**SUPPLIED TEXT**
——

From 202acd959ecd18c7a14f2b72cd594a6886df692b Mon Sep 17 00:00:00 2001
From: Ankush Malaker <43288948+AnkushMalaker@users.noreply.github.com>
Date: Tue, 21 Oct 2025 02:52:26 +0530
Subject: [PATCH 1/2] update default .env.template for speaker service to
 0.0.0.0 to allow advanced backend to connect to it

---
 extras/speaker-recognition/.env.template | 3 ++-
 1 file changed, 2 insertions(+), 1 deletion(-)

diff --git a/extras/speaker-recognition/.env.template b/extras/speaker-recognition/.env.template
index 63da518e..bc264b44 100644
--- a/extras/speaker-recognition/.env.template
+++ b/extras/speaker-recognition/.env.template
@@ -19,7 +19,8 @@ COMPUTE_MODE=cpu
 SIMILARITY_THRESHOLD=0.15
 
 # Service Configuration
-SPEAKER_SERVICE_HOST=speaker-service
+# SPEAKER_SERVICE_HOST: Interface to bind to (0.0.0.0 = all interfaces, allows cross-network access)

——

**DATASET CONTENT**
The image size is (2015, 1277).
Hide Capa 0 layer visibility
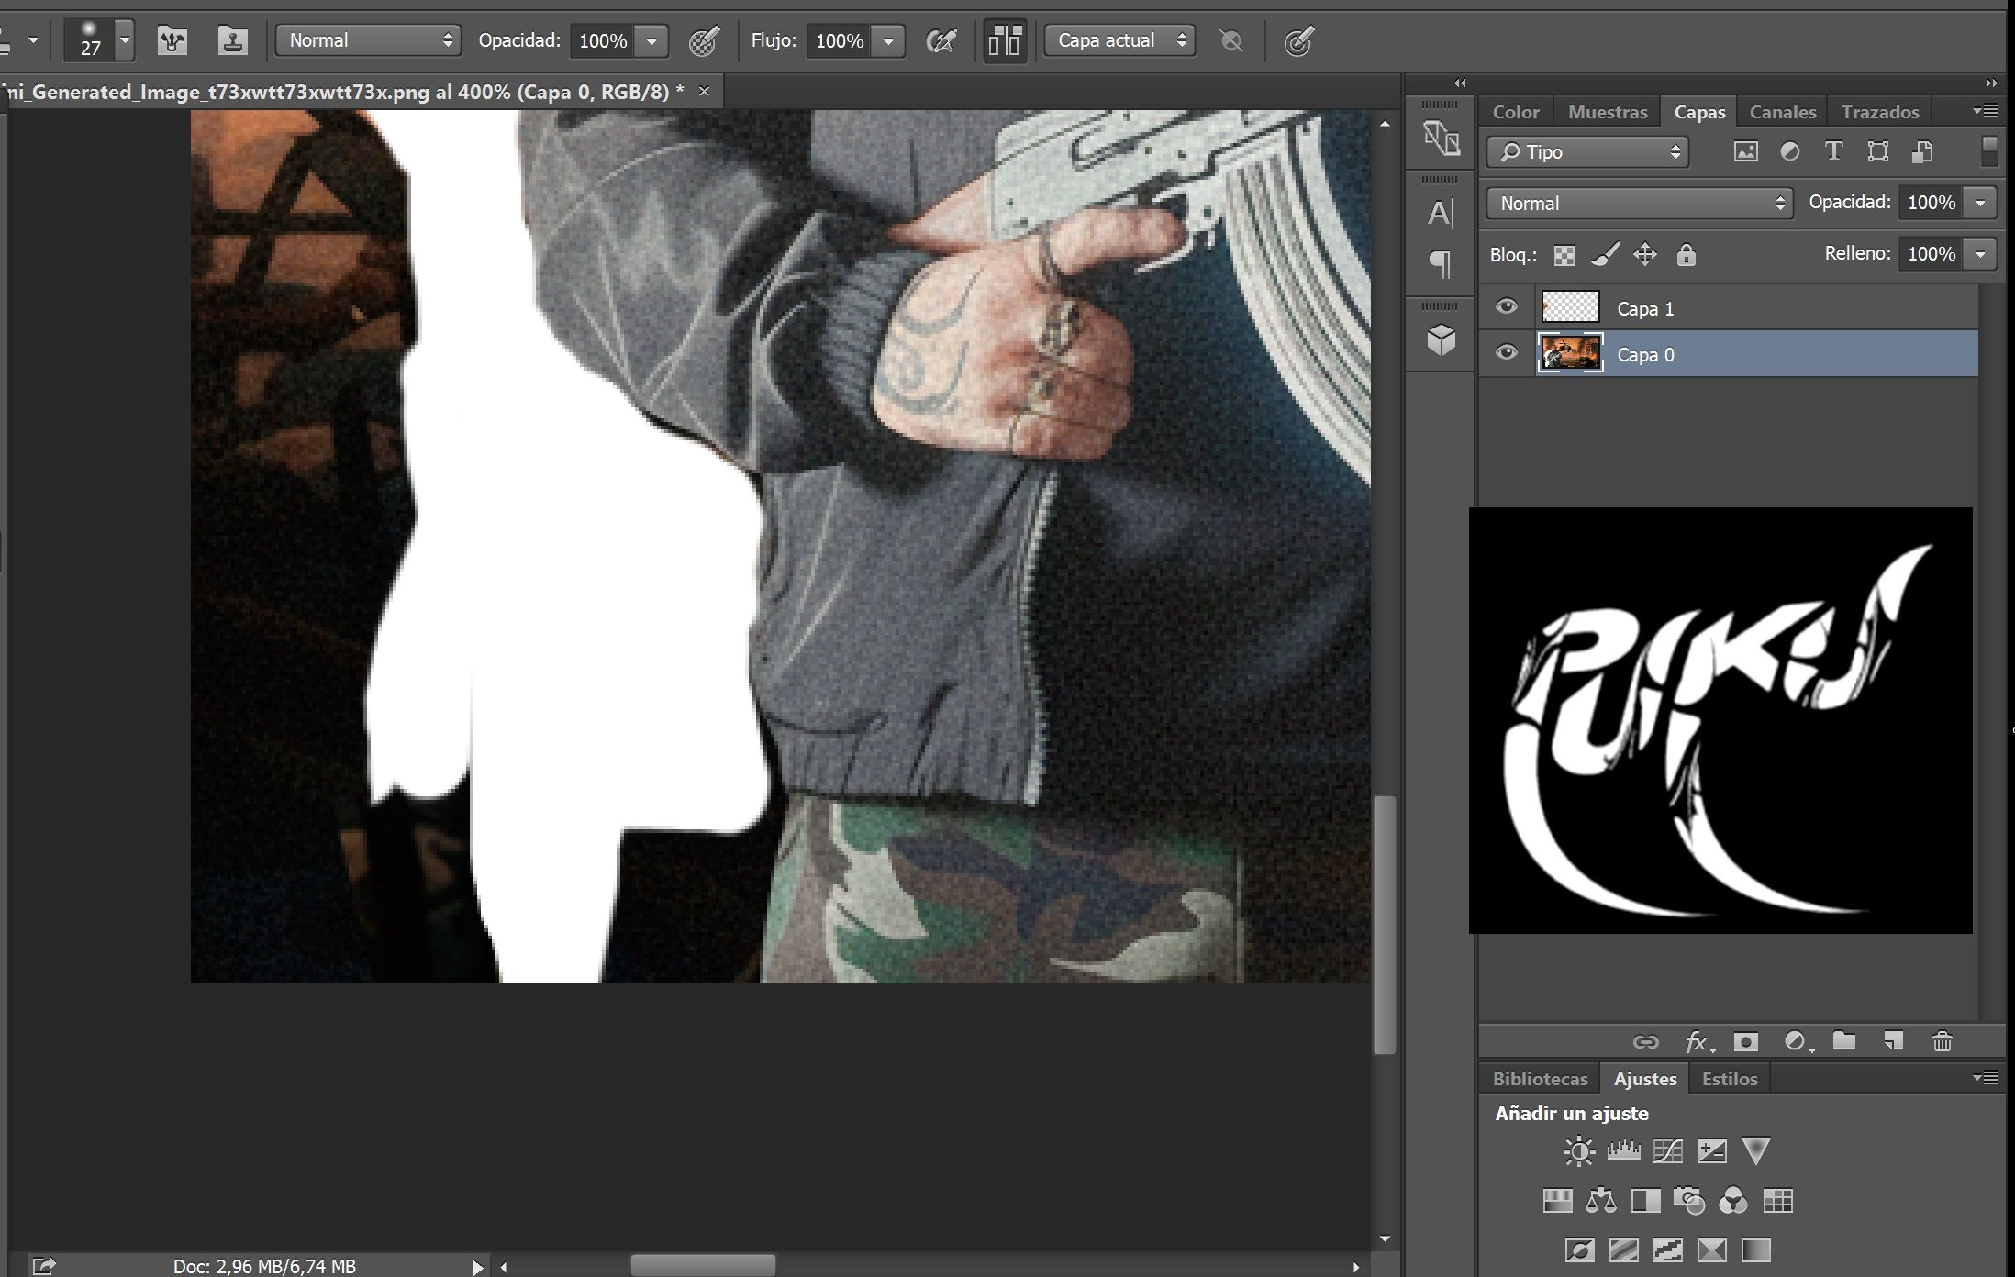coord(1506,353)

——

**TASK INSTRUCTIONS**
A) Answer these about the speaker service patch:
(i) Which file does it change?
(ii) What value of SPEAKER_SERVICE_HOST does it remove?
(iii) According to the added comment, what does 0.0.0.0 mean?
B) Extend the speaker service patch, starting right after its last line.

**WRITTEN ANSWERS**
A)
(i) extras/speaker-recognition/.env.template
(ii) speaker-service
(iii) All interfaces, which allows cross-network access.

B)
+SPEAKER_SERVICE_HOST=0.0.0.0
 SPEAKER_SERVICE_PORT=8085
 SPEAKER_SERVICE_URL=http://speaker-service:8085
 

From d6a6b18cd189c14b9d2ec5d10e27a1c7f4fa289d Mon Sep 17 00:00:00 2001
From: Ankush Malaker <43288948+AnkushMalaker@users.noreply.github.com>
Date: Tue, 21 Oct 2025 03:02:05 +0530
Subject: [PATCH 2/2] fix for pyannote 4.0

---
 .../core/audio_backend.py                      | 18 ++++++++++++++----
 1 file changed, 14 insertions(+), 4 deletions(-)

diff --git a/extras/speaker-recognition/src/simple_speaker_recognition/core/audio_backend.py b/extras/speaker-recognition/src/simple_speaker_recognition/core/audio_backend.py
index f6e50d0a..040c8ac8 100644
--- a/extras/speaker-recognition/src/simple_speaker_recognition/core/audio_backend.py
+++ b/extras/speaker-recognition/src/simple_speaker_recognition/core/audio_backend.py
@@ -77,10 +77,20 @@ def diarize(self, path: Path, min_speakers: Optional[int] = None, max_speakers:
                 kwargs['min_speakers'] = min_speakers
             if max_speakers is not None:
                 kwargs['max_speakers'] = max_speakers
-            
-            diarization = self.diar(str(path), **kwargs)
-            logger.info(f"Diarization: {diarization}")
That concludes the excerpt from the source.